# [EXERCISE AIM]
Repeat the rows from the line containing "You are a GUI" through the line containing "point(892,656)", replacing "Reject cost" with "Approve cost" and keeping everything else the same. Leave the pictures out of your answer.
##########
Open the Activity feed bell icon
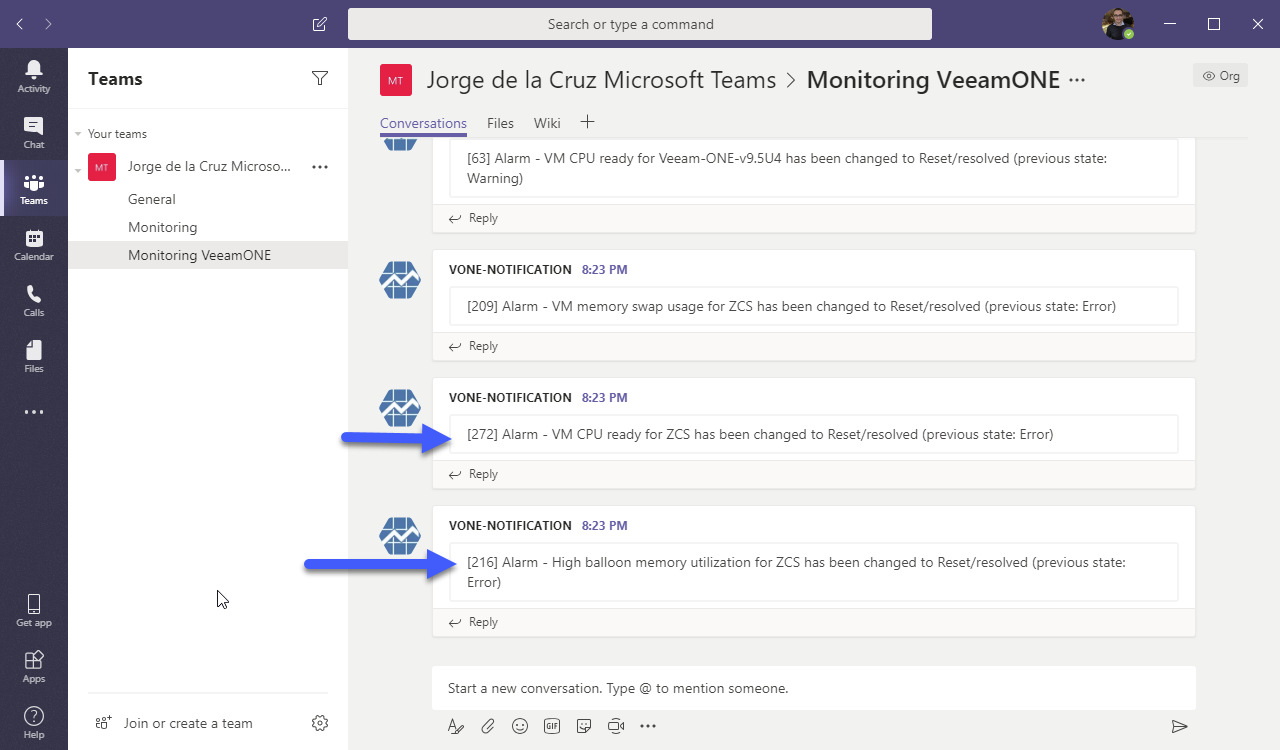Screen dimensions: 1280x750 pos(34,75)
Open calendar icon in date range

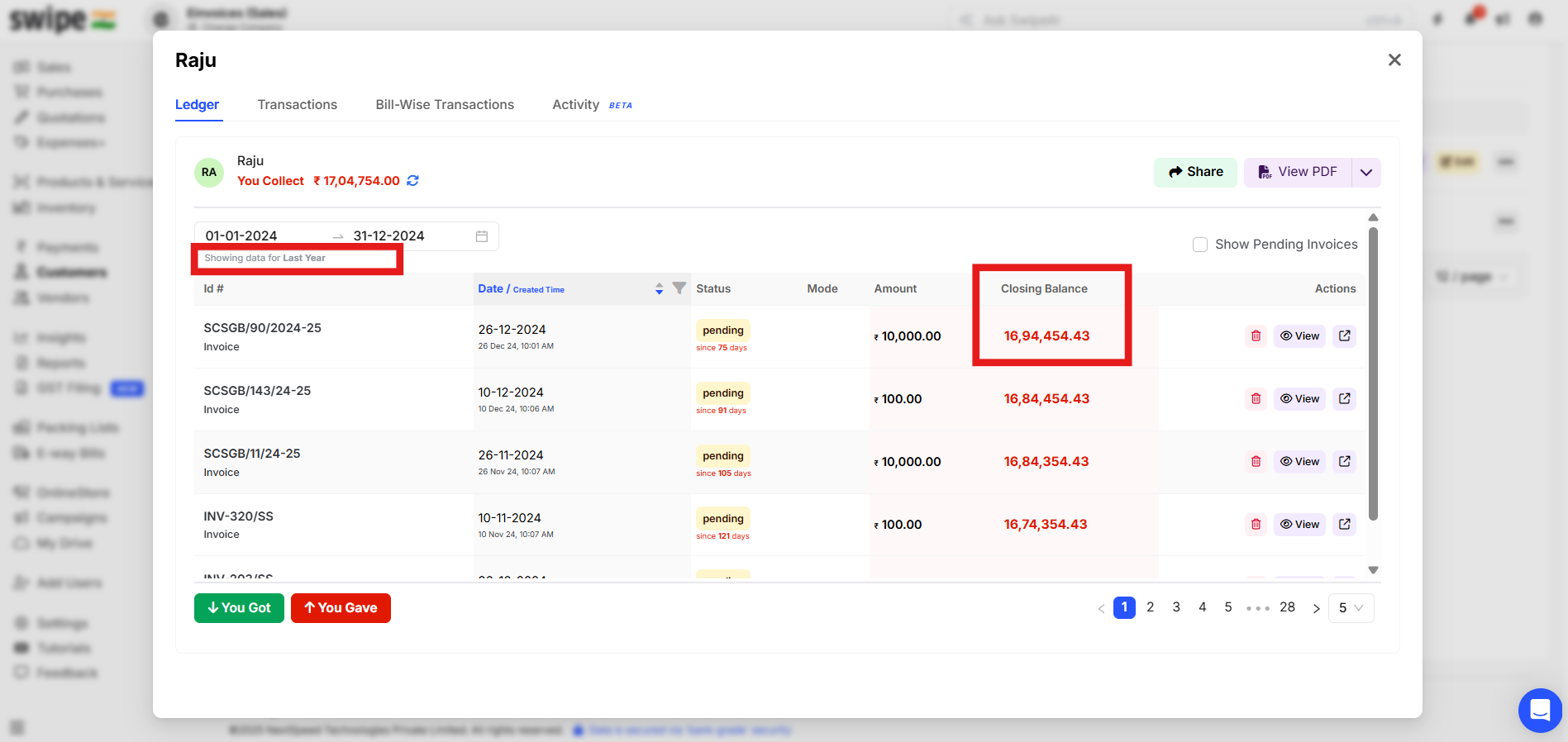tap(482, 236)
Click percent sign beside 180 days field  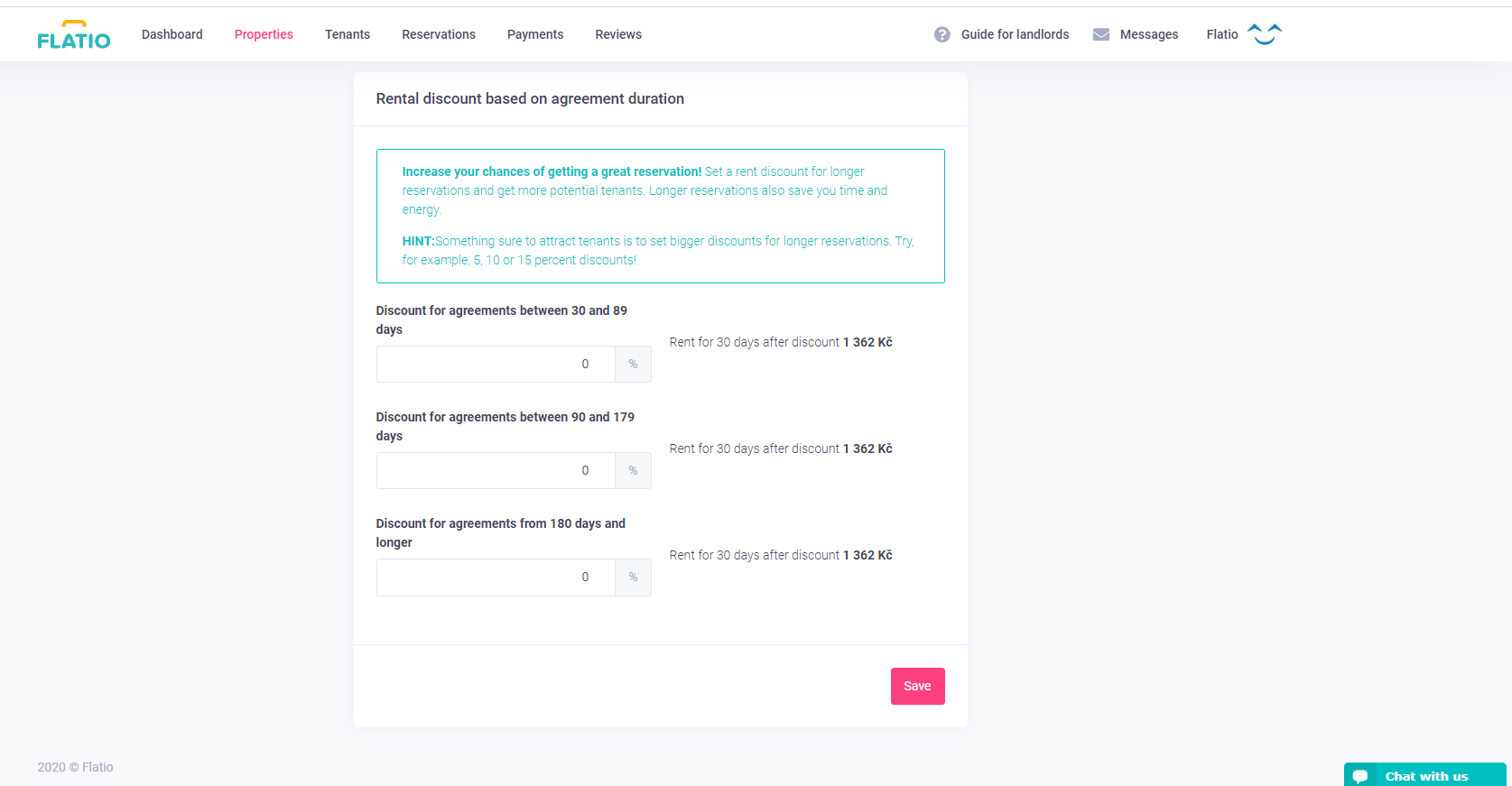pos(633,578)
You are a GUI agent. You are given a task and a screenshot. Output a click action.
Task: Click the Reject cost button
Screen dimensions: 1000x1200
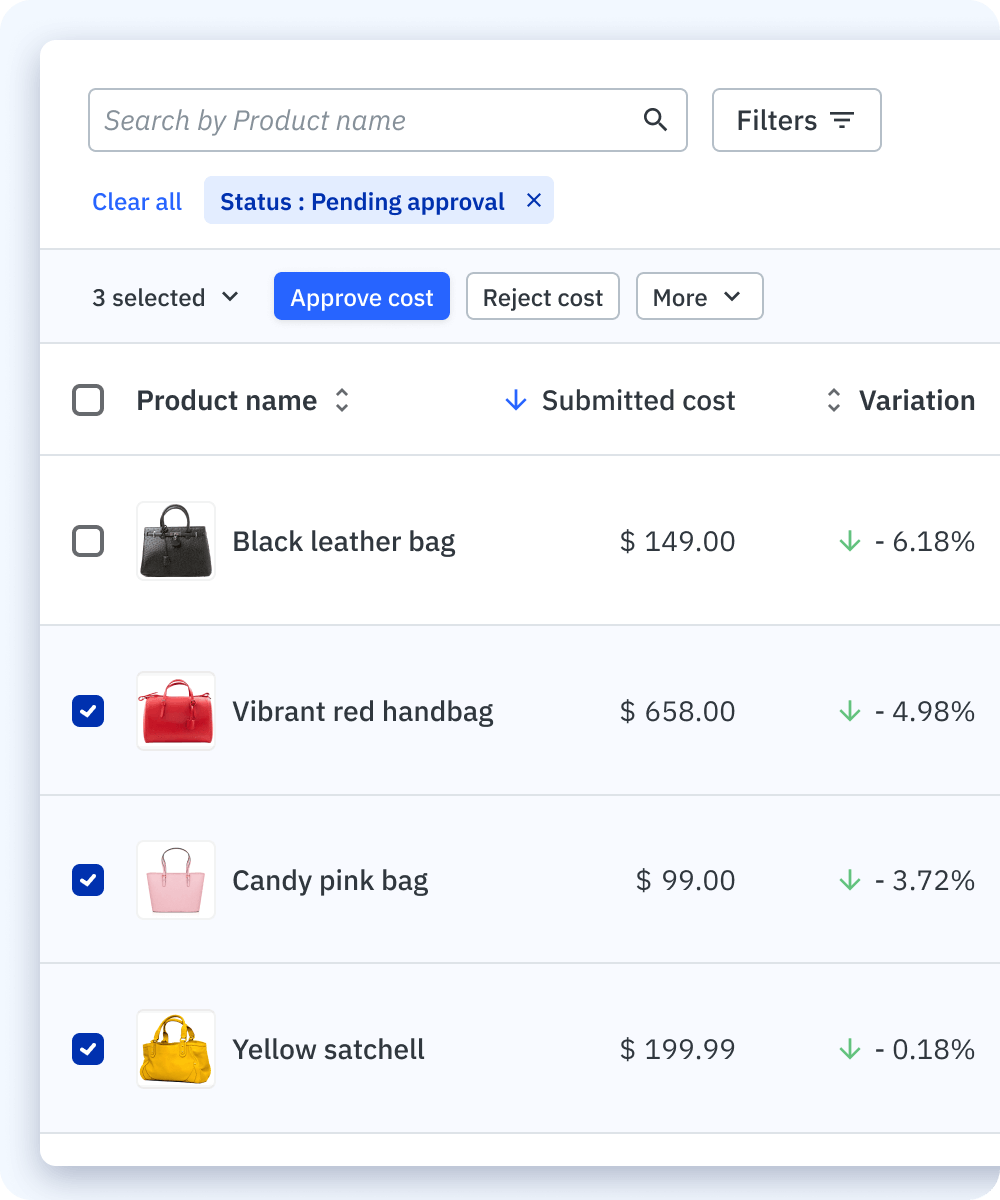point(543,297)
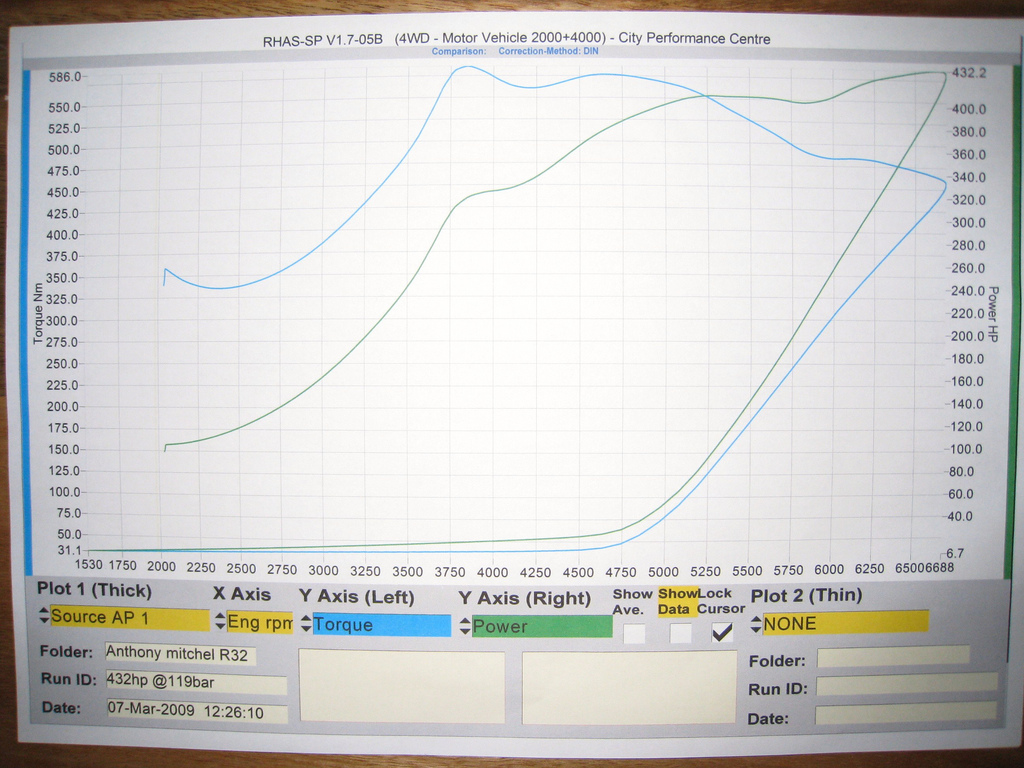Click the empty Plot 2 Folder field

point(892,656)
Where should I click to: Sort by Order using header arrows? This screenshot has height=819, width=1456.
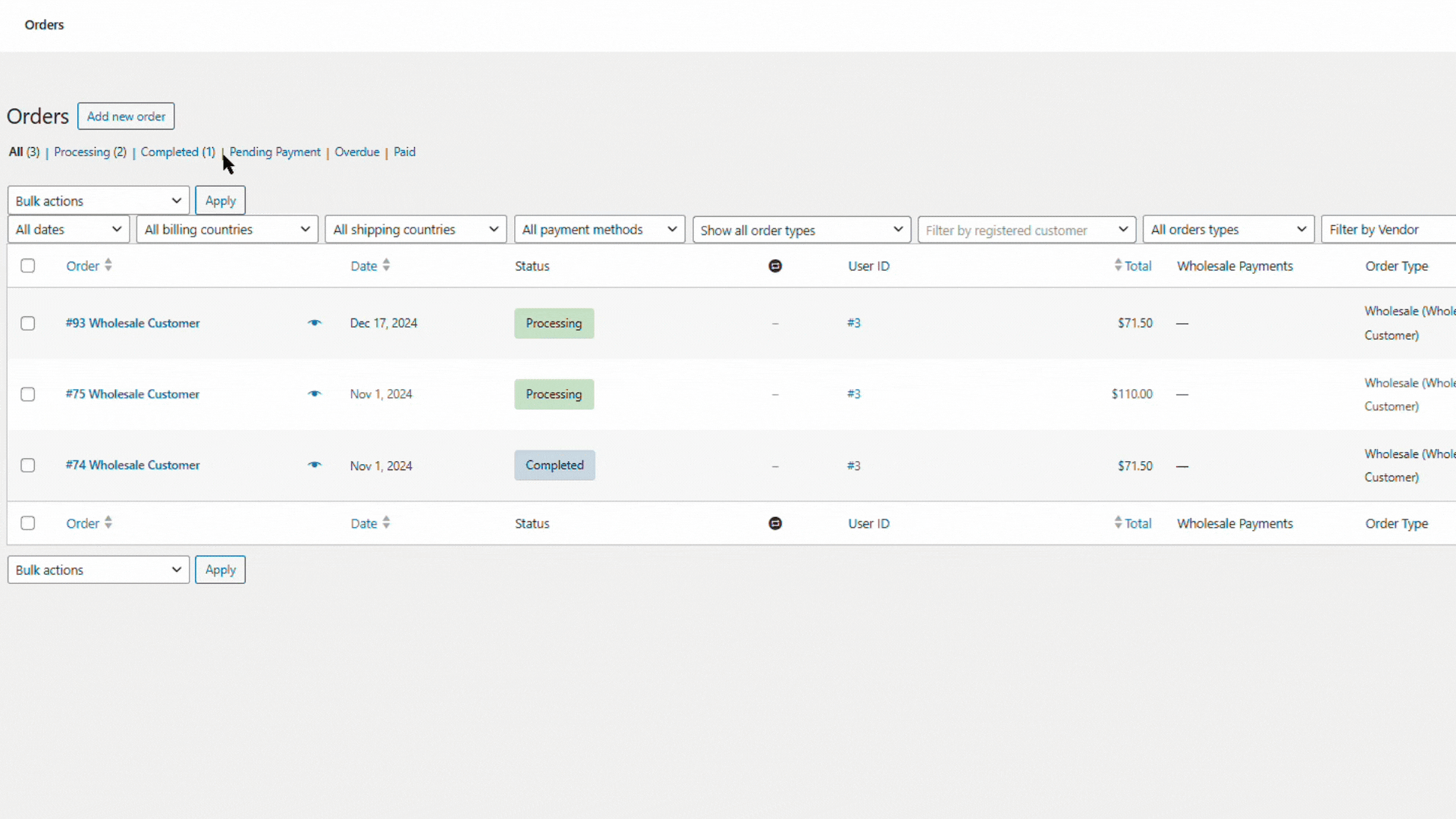(108, 265)
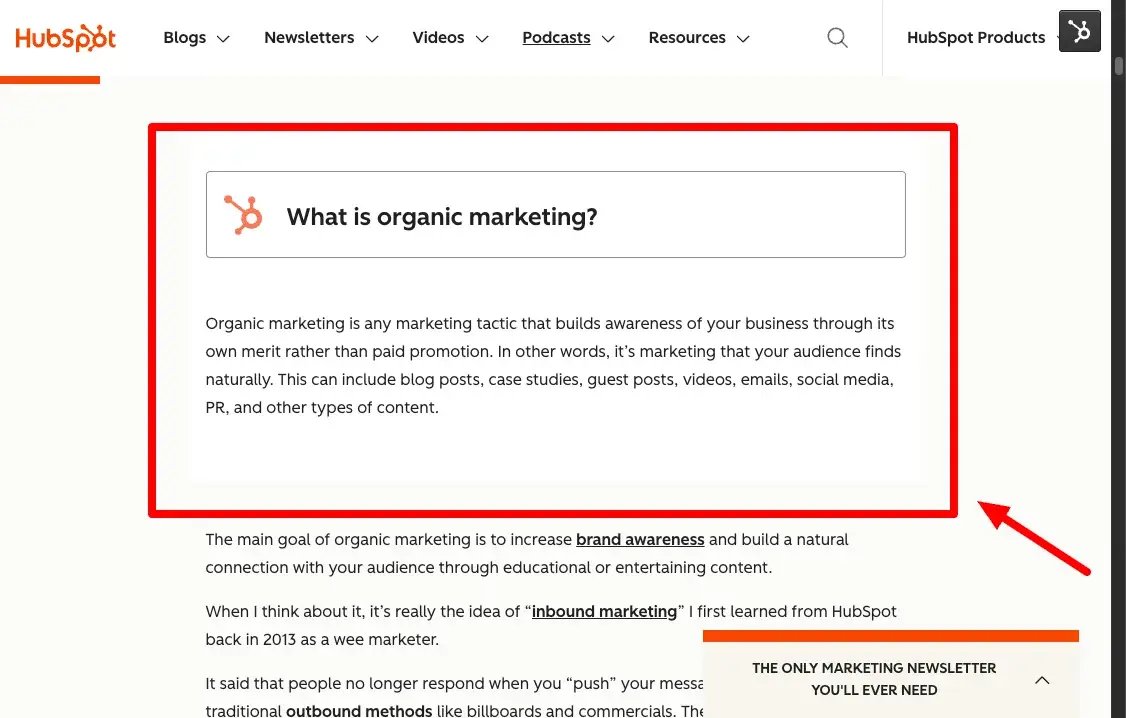Expand the Resources dropdown chevron
The width and height of the screenshot is (1126, 718).
pyautogui.click(x=743, y=38)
##########
# [COMPLETE OUTPUT]
You are a GUI agent. You are given a task and a screenshot. Output a click action.
Task: Click the Approve cost button
Screen dimensions: 1000x1200
point(543,297)
Click the empty Plot 2 Folder field

point(892,656)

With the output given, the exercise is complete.